Araştırmada babasını merhametli olarak algılayan öğretmenlerin merhamet düzeyi ile merhametli olarak algılamayan öğretmenlerin merhamet düzeyi arasındaki fark incelenmiş ve babasını merhametli olarak algılayanlar ile merhametli olarak algılamayanlar arasında

43

anlamlı fark bulunmuştur. Buna göre, babasını merhametli olarak algılayan öğretmenlerin merhamet düzeyi, merhametli olarak algılamayan öğretmenlerin merhamet düzeyinden daha yüksektir. Babasının merhametli olduğunu düşünen bireyler bu kanıya babalarının merhametli davranışlarını gözlemleyerek varmışlardır. Babalarının merhametli davranışlarını çocukluk döneminden itibaren gözlemleyen bireyler babalarının bu merhametli davranışlarını taklit ederler. Bu davranışların doğru olduğunu kabul ederler ve bilinçli olarak yapmaya başlarlar. Böylece ilk etapta sadece babayı taklit etmek amacıyla yapılan merhametli davranışlar zamanla kişiliğin bir parçası haline gelir. Babasını merhametli olarak algılayan öğretmenlerin merhamet düzeyinin yüksek olmasının bu duruma bağlı olduğu düşünülmektedir.

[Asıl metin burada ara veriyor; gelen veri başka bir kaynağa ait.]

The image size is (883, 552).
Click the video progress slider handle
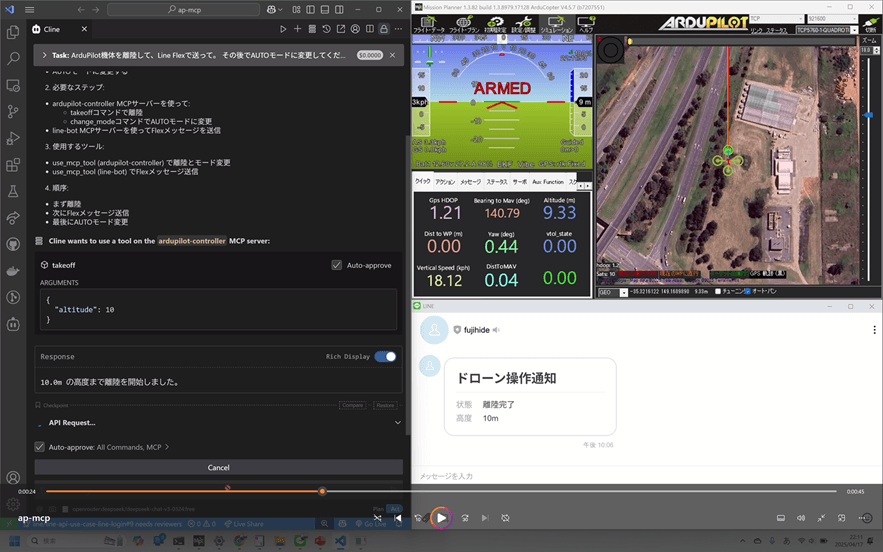(x=322, y=491)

Bulgulara göre, babasını destekleyici olarak algılayan öğretmenlerin merhamet düzeyi, destekleyici olarak algılamayanlara göre daha yüksektir. Destekleyici bir tutuma sahip olan ebeveynler, hoşgörülü ve merhametli davranırlar, çocuklarının hata ile sonuçlanan davranışlarında hatalarını düzeltmelerinde onlara yardımcı olurlar ve başarılarında onları takdir ederler. Bu destekleyici tutumla yetişen bireyler, bu tutumu çevresindeki insanlara yansıtırlar. Babasını destekleyici olarak algılayan öğretmenlerin merhamet düzeyinin yüksek olmasının bu durumla ilişkili olduğu düşünülmektedir.

Elde edilen değerler, babasını hoşgörüsüz olarak algılayan öğretmenler ile hoşgörüsüz olarak algılamayan öğretmenler arasında merhamet düzeyi bakımından anlamlı bir fark olmadığını göstermektedir.

Verilere göre babasını otoriter olarak algılayan öğretmenlerin merhamet düzeyi, otoriter olarak algılamayanlara göre daha düşüktür. Bu sonucun nedeninin, otoriter ebeveynlerin çocuğu yetiştirme biçimi olduğu düşünülmektedir. Otoriter ebeveynler katı, sert, kontrolcü ve kuralcı davranırlar. Bu durum, böyle ebeveynler tarafından yetiştirilmiş bireylerin çevresindekilere karşı öfkeli ve merhametsiz davranabilen bireyler olmasıyla sonuçlanabilir. Babasını otoriter olarak algılayan öğretmenlerin merhamet düzeylerinin düşük olmasının buna bağlı olduğu düşünülmektedir.

Araştırma sonucunda babasını cezalandırıcı olarak algılayan öğretmenler ile cezalandırıcı olarak algılamayan öğretmenlerin merhamet düzeyleri arasındaki fark anlamlı bulunmuştur. Buna göre babasını cezalandırıcı olarak algılayan öğretmenlerin merhamet düzeyi daha düşüktür. Cezalandırılan insanlar ceza veren kişiye karşı öfke duyarlar. Bu öfke zamanla kin ve nefret duygularına dönüşür. Kin ve nefret duyguları zamanla sadece

44

ceza veren kişiye karşı değil, bireye küçük ya da büyük zarar veren kişilere karşı da hissedilmeye başlar. Bu durumun da bireylerin merhamet düzeylerinin düşük olmasına neden olduğu düşünülmektedir.